ご主人を追いかけて、僕はおうちの玄関の段々を一番下までやっと降りることが出来るようになったんにゃよ。
「完全に及び腰だけどね。」ってご主人は笑うけど、僕としてはすごい進歩だと思うんにゃ。
うん。今年の目標としては、ご主人にリードを引かれてお散歩することにしようかにゃあ。
用意万端は出来ているんにゃよ。
お母さんが去年のうちに、もうれおん猫さんより体格の良くなっちゃった僕のために、ホームセンターでハーネスとリードのセットを買ってくれたんにゃ。
「猫用で探したんだけど、さくにゃあは犬用のになっちゃったわ。サイズ的に、ね。」って笑いながら言っていたにゃあ。
確かに、お母さんが両手の親指と中指で作った輪っかでは、僕のお腹は収まりきれないけど、それって僕の欠点にゃの?
「ふやっぱり猫はがりがりよりふっくらしていた方が可愛い。」とは、我が家の一致した意見。
「欲を言えば丸顔がベスト。」っていうのもあるんにゃけどね。
そうにゃの。僕っては、お腹回りは立派なのに、どんなに努力しても丸顔にはなれにゃい…。
ちょっと悲しいかも…。
ふにゃあ。
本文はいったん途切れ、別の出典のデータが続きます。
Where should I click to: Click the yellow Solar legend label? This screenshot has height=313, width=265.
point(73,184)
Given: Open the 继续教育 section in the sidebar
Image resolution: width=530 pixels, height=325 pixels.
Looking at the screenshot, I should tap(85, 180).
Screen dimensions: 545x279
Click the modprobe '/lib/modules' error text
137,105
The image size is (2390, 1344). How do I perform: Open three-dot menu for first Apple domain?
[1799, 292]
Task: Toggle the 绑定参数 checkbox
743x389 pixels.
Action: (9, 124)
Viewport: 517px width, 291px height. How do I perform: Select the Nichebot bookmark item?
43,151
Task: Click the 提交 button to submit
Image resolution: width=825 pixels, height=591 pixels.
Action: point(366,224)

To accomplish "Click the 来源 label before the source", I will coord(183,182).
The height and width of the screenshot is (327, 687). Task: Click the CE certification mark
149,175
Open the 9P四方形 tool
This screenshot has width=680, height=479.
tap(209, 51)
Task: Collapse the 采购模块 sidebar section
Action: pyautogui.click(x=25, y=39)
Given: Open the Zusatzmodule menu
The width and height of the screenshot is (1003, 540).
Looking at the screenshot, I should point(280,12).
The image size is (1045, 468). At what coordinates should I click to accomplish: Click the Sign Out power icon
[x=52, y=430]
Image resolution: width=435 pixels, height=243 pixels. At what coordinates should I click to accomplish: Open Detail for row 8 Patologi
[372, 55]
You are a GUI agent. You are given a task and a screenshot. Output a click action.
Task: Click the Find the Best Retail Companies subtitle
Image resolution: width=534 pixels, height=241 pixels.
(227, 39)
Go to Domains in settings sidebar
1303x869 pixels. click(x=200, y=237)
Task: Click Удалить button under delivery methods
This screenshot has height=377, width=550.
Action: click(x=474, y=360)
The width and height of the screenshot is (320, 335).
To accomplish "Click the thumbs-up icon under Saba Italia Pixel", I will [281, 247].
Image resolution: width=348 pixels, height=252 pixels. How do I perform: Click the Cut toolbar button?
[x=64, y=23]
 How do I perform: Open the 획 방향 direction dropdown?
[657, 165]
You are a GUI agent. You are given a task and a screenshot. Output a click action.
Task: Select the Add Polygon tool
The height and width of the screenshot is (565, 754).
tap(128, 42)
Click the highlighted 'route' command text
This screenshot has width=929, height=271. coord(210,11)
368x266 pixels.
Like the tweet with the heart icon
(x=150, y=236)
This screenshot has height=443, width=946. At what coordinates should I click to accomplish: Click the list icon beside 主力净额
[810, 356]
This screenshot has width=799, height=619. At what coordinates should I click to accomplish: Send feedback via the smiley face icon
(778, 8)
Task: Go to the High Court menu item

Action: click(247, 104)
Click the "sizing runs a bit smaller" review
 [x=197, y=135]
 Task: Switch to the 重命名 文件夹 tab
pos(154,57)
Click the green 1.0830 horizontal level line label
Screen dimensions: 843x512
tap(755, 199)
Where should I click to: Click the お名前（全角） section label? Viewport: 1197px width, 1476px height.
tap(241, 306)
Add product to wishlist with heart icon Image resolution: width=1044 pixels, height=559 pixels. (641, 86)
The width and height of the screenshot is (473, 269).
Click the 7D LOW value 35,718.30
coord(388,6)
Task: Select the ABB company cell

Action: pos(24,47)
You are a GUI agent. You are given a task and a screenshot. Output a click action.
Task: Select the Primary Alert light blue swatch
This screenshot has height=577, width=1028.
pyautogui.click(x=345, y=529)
出来るなら、完全にご主人好みの猫になりたい僕にゃのでした。

黒猫日記140

みぃ。朔太郎にゃ。
やっとお外で沈丁花の匂いが漂いだしたにゃ。
出窓での日向ぼっこも大分温くなってきたしね。
でも、今年はにゃんだか春が来るのが遅いような気がするのは僕だけにゃんだろうか。
暖かくなったらする、とか言っていたお母さんの足の手術は、少し先延ばしになったらしく、ご主人はほっとしているにゃ。
なにせ、ゴールデンウィークはきちきちに予定を組んじゃっているんにゃよ。
まったく、「若いから仕様がない、」と考えているお母さん達は良いけど、僕としては「僕の立場はどうなるの?!」と言いたくなっちゃう。
それでなくても「タイ・バニ」のオフ会だ、とか、やたら夜遅くのお帰りが多いにゃよ。
終電がお馴染みさんになっているにゃんて、嫁入り前の女の子のすることにゃの?
って、お母さんに質問したらお母さんは「さくにゃあ、それは古すぎる!」って逆に笑われたにゃ。
世の中、良い方に変わっていく訳じゃあにゃいんだね。
僕としては女性は慎み深くいて欲しいんにゃけど。
やっぱり大和撫子たるものは、凛と美しく強く、情け深く、貞操堅固じゃなくっちゃ。
え?言っている意味がわからにゃい?
人間たるもの、これぐらいのボキャブラリィがなくてどうするにゃ?!
え?そういう意味じゃにゃい?
にゃんにゃのさ?!う~!訳解らん!

黒猫日記139

んなあ。朔太郎にゃ。
地震にゃ!地震にゃ!地震にゃ!
にゃ~!地面が揺れているにゃ!
ヒゲでバランスを取ることが出来ないにゃ!
にゃー!にゃー!踏ん張っていてもよろけるにゃー!
ふぎゃあ!あ、おさまってきた…。
ふみぃ。ご主人、ご主人はどこ?
にゃあ、怖かったよぉ。抱っこしてよぉ。
「あれ?さくにゃあ。珍しく抱っこ?」
「あらまあ。結構大きい地震だったからねえ。大分怖かったんだねえ。」
ふみゃあ。何とでも言え。
今はこうしてご主人のお膝の上に抱っこされているのが一番なんだい。
「小心者の本性が出たかな。」
ふん。この安心感と温もりは、僕一人のものにゃんだぞ。お母さん、悔しかったら猫になってみろ、ってんだ。にゃあ。